«Глава III. Утрата изначального языка»
--- Оглавление ---
Глава III
Утрата изначального языка
Младшее духовное существо, еще не имевшее знакомства со злом, позволилопроникнуть в себя злым интеллектам [существам, передающим злые помыслы, - прим. перевод.]. Побуждаемое извратившимися духами, оно стало притязать на иные привилегии и попыталось преодолеть закон своей сущности, возжелав сравняться с Богом. Другими словами, оно захотело говорить на ином языке, вместо полученного. Создатель, будучи верным Своим решениям, не стал ему препятствовать, и человек пришел к утрате или ослаблению своих изначальных способностей, а следовательно, и соответствующих атрибутов, то есть и своего изначального языка.

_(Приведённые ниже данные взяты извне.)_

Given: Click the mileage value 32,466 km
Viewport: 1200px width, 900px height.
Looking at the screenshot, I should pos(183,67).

Преимущество непосредственной коммуникации – пользуясь которым, он и смог совершить преступление – было у него сразу же отобрано: из существа мыслящего [франц. pensant, то есть свободно распоряжающегося получением, произведением и передачей мыслей – прим. перевод.] он сделался думающим [франц. pensif, то есть утратившим эту свободу и лишь обрабатывающим те мысли, что к нему поступают – прим. перевод.]. Для поддержания любовной близости между ним и Богом отныне стало требоваться посредничество духов. Ко всему прочему, не зная более ни как обратиться к другим духовным существам, ни как понять их, человек утратил ту власть, которой он над ними обладал.

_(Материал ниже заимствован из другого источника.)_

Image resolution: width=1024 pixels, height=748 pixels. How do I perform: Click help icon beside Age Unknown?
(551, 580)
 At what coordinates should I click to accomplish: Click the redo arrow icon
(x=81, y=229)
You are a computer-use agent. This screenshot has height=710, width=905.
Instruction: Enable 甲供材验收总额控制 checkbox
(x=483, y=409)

Отныне его свобода заключается в выборе: соглашаться или нет с теми благими или злыми интеллектами, что сообщают ему различные помыслы. Однако для того чтобы эти помыслы можно было воспринять, они должны соединиться с «чувственными красками той области, где мы пребываем» (T. N., 347), ибо человек, облеченный теперь в материальную форму и изгнанный в сумрачные края отдаленности от Бога, может познавать лишь при помощи чувственного восприятия и вынужден использовать «чувственные предметы для обозначения своих идей» (T. N., 248). Кроме того, Сен-Мартен отличает «сообразные, правильные и полные обозначения» от «обозначений искаженных и неправильных», которые суть конвенциональные языки или системы письменности (T. N., 184-185). Первые отображают мысли истинные и живые, а вторые – или те, что получены людьми, или же ложные и извращенные «самими проводниками заблуждения» (T. N., 186).

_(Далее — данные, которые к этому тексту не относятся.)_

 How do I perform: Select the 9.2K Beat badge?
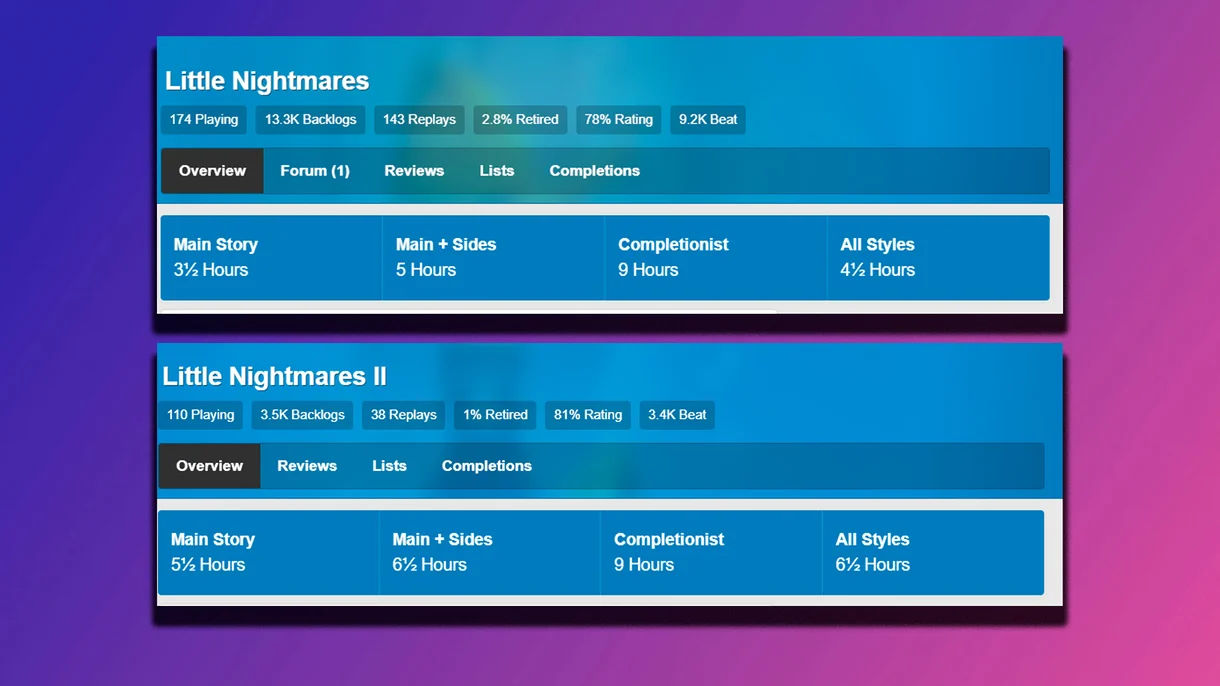tap(708, 120)
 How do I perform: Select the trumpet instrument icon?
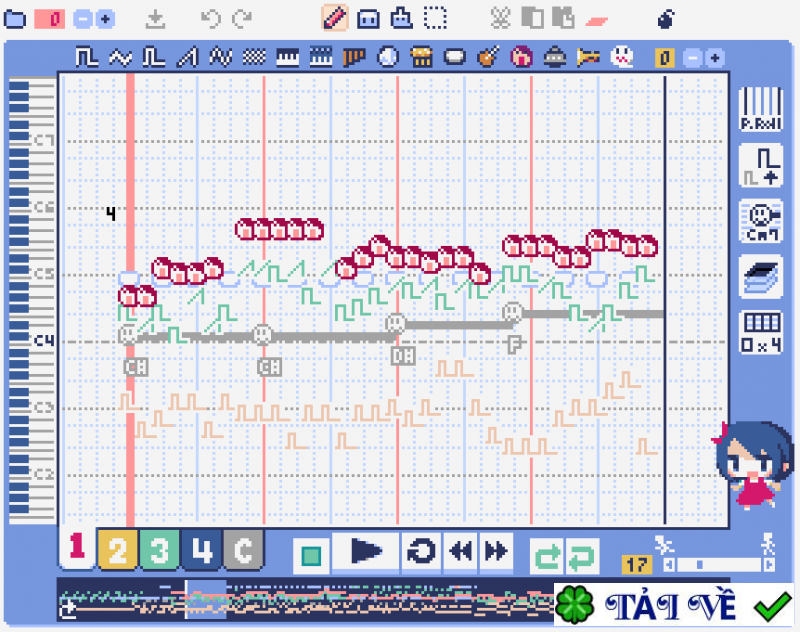click(x=588, y=57)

В мифе о Вавилонском столпотворении рассказывается об этом переходе от одного изначального языка к языкам конвенциональным. Но, по мнению Сен-Мартена, данный эпизод из Книги Бытия повествует не столько об умножении языков и несхожести идей, сколько о «помрачении и смятении умов тех людей» (T. N., 246), что и послужило причиной искажения первоначального общего языка, когда, путем измены и преступления, внедрило в средоточие Единства расхождение, отделившее человека от его центра, начала и закона. С тех пор он дает вещам «имена, которые придумывает сам, и которые, более не соответствуя этим самым вещам, уже не могут их обозначать, подобно их подлинным именам, делавшим это недвусмысленно» (E. V., 457). В действительности, оттого что «видимая материя скрывает и отделяет всякое младшее духовное существо от совершенного познания всех тех великих работ, что каждый миг претворяются Создателем» [1], конвенциональные языки, ввиду самой своей структуры, скрывают и отделяют человека от первоисточника, который нам надлежит отыскать.
О чуждых языках
Итак, языки «ложные и противные» - чуждые человеку, так как происходят от разделения – обнаруживают себя наряду с языками «чистыми»: тот, что располагает 4 буквами, присоединит к себе язык из 2 букв [2], а тот, что состоит из 22 букв, соединится с языком из 5 букв (T. N., 97). Тогда человек, некогда одним взглядом охватывавший сразу все листы Книги, сможет читать их лишь поочередно. Посредством такой метафоры Сен-Мартен подчеркивает то, что лингвисты определят в качестве одной из характеристик человеческих языков: линейность сообщения. Потому как, действительно, невозможно высказать все слова разом; они должны появляться одно за другим, в условленной синтагмической речевой цепочке, согласно определенным грамматическим правилам, в такой последовательности, что каждое из них обретает свой смысл, лишь появляясь после уже произнесенных или прочитанных слов. Итак, мы уже видим – не станем более на этом задерживаться – что конвенциональные языки записываются во времени, а следовательно – в условиях ограниченности. Быть может, именно здесь, между изначальным и конвенциальными языками, имеет место та самая разница в уровнях, что существует между эманацией и творением, тем, что непосредственно, и тем, что опосредованно, – ибо таково определение (напомним его: опосредованным именуется то, что достигает некоей вещи лишь при помощи чего-либо иного). [Прим. перевод.: согласно терминологии Мартинеса де Паскуалли, Бог привел к бытию человека и ангелов путем «эманации», то есть сделал это Сам, непосредственно, а Природа была «сотворена», потому как Бог создал ее при посредничестве ангелов.]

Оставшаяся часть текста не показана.